Exercise requirements:
Starting at the line below that contains "The image size is (756, 555)." and ending at the line that contains "Image resolution: width=980", retype each line exactly as it stands, but omit the pictures.

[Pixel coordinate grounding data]
========

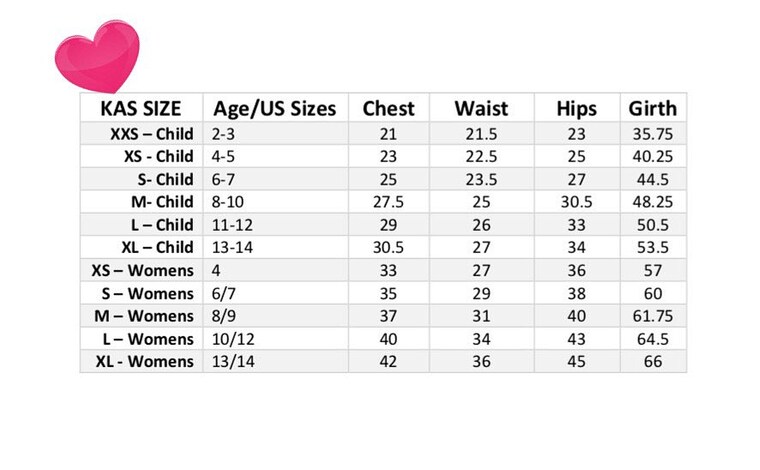Select the M – Womens row label
Image resolution: width=760 pixels, height=470 pixels.
click(x=144, y=316)
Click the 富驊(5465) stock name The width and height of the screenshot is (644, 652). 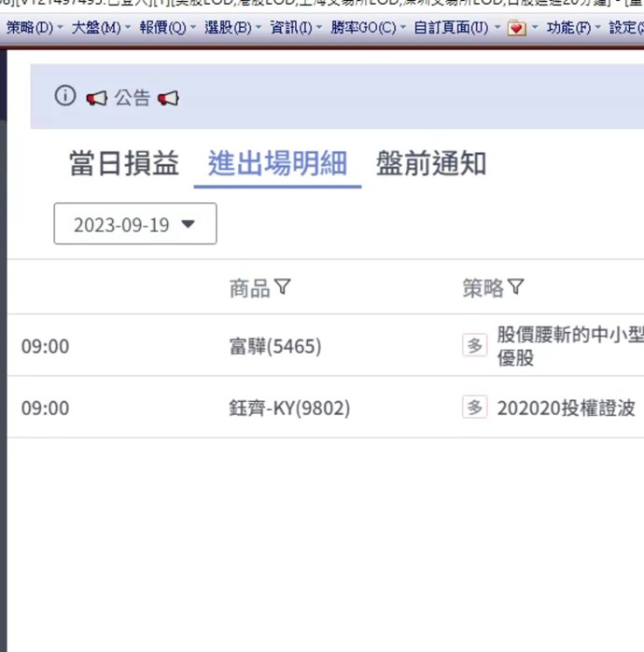(274, 346)
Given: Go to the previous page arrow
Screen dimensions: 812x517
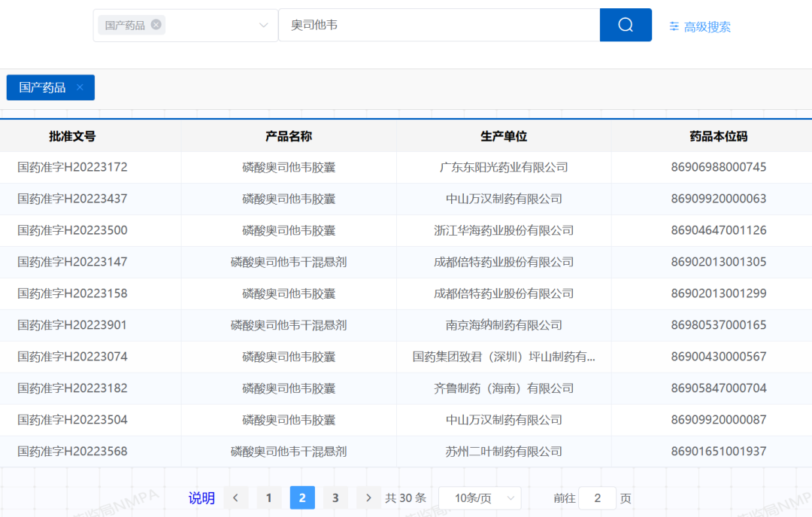Looking at the screenshot, I should [236, 497].
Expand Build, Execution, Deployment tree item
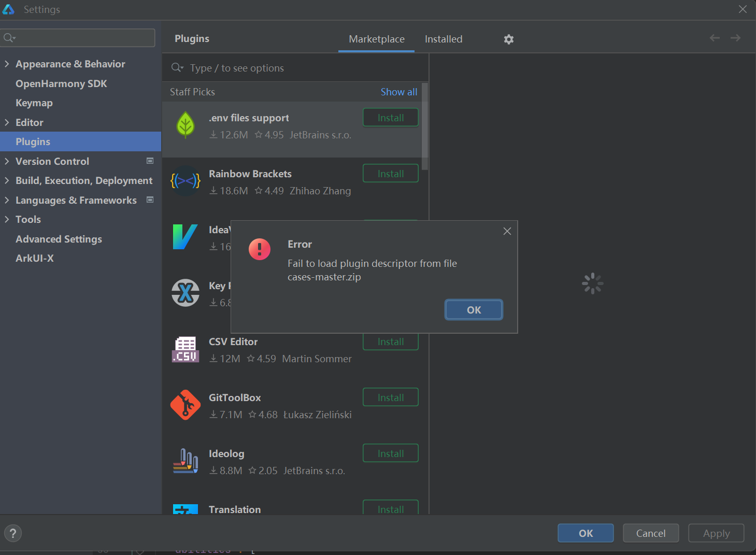 coord(7,180)
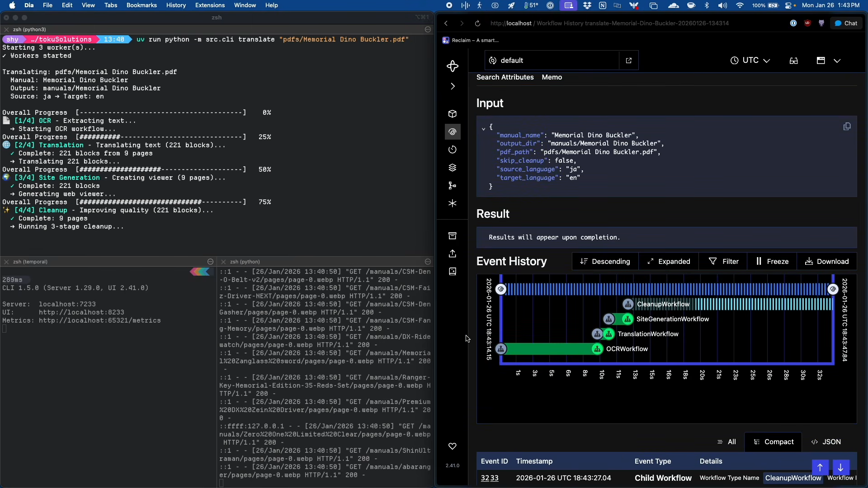
Task: Copy the Input JSON to clipboard
Action: pyautogui.click(x=847, y=127)
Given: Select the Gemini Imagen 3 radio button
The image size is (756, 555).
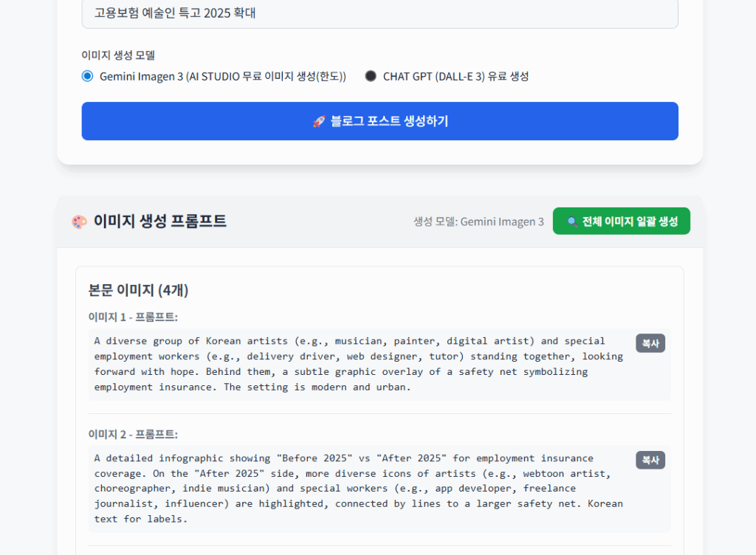Looking at the screenshot, I should click(88, 76).
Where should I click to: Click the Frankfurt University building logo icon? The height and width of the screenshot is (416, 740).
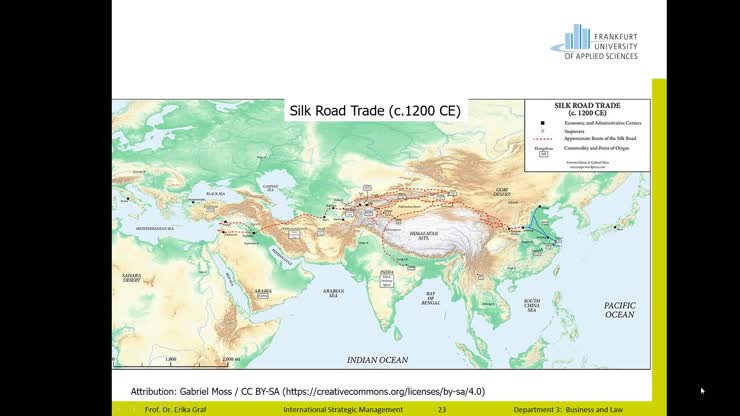pyautogui.click(x=577, y=37)
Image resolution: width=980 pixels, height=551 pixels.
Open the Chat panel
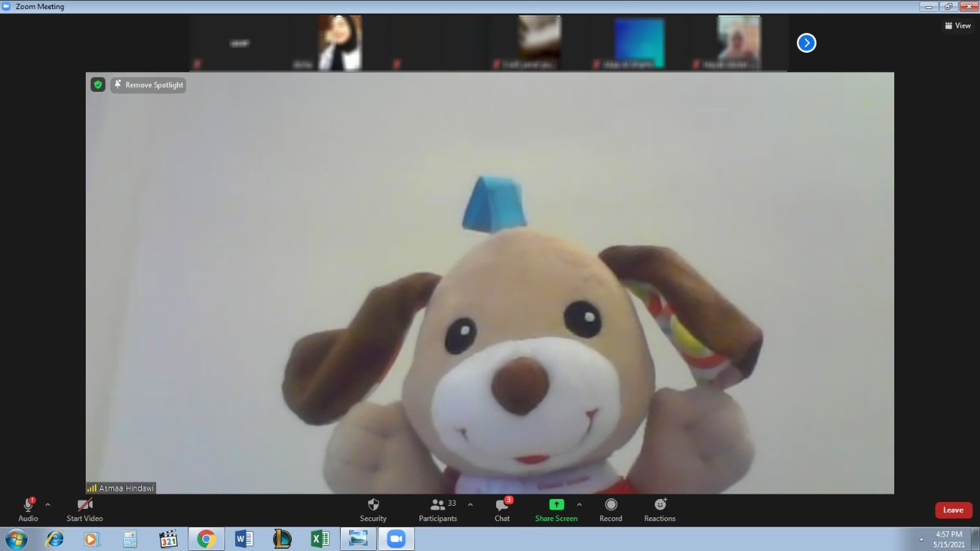[502, 505]
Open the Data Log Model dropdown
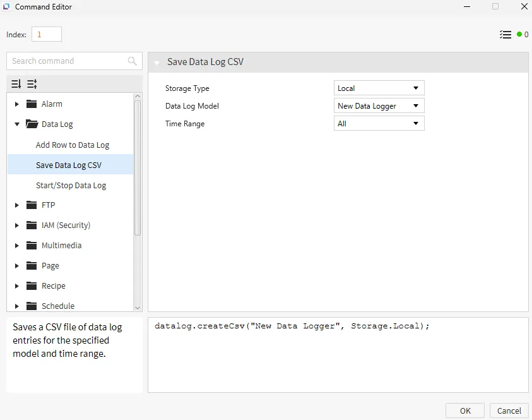 (x=379, y=106)
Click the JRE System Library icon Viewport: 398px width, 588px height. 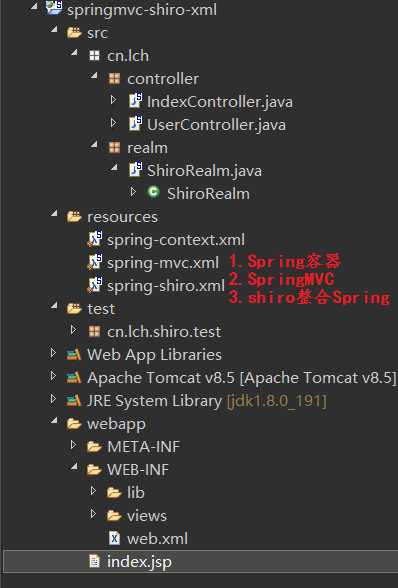click(74, 400)
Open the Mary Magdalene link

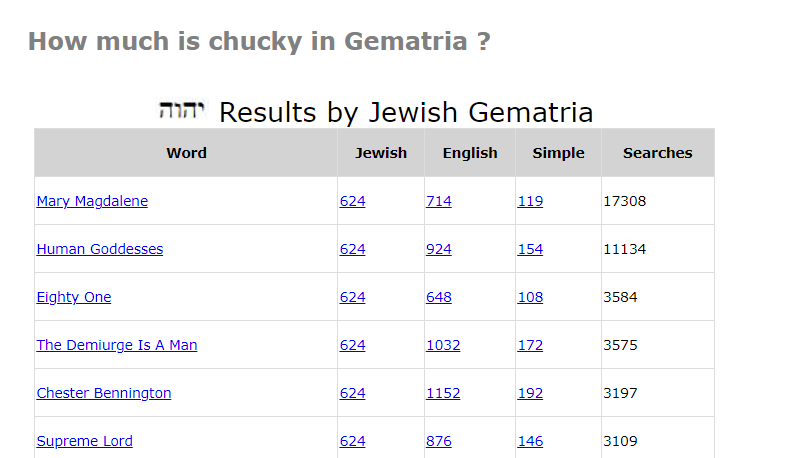tap(92, 201)
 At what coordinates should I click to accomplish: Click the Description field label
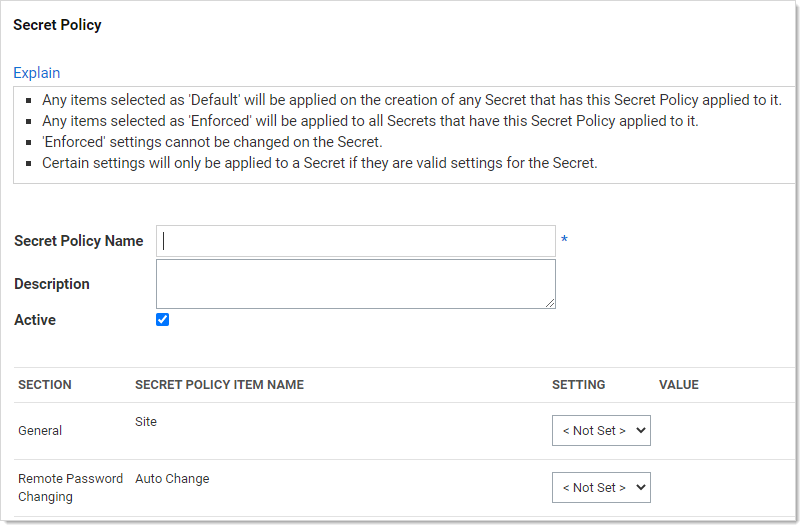pyautogui.click(x=52, y=284)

========

Answer box:
The image size is (756, 555).
Looking at the screenshot, I should click(88, 76).
Where should I click to: Click the Frankfurt University building logo icon? The height and width of the screenshot is (416, 740).
pyautogui.click(x=577, y=37)
Image resolution: width=980 pixels, height=551 pixels.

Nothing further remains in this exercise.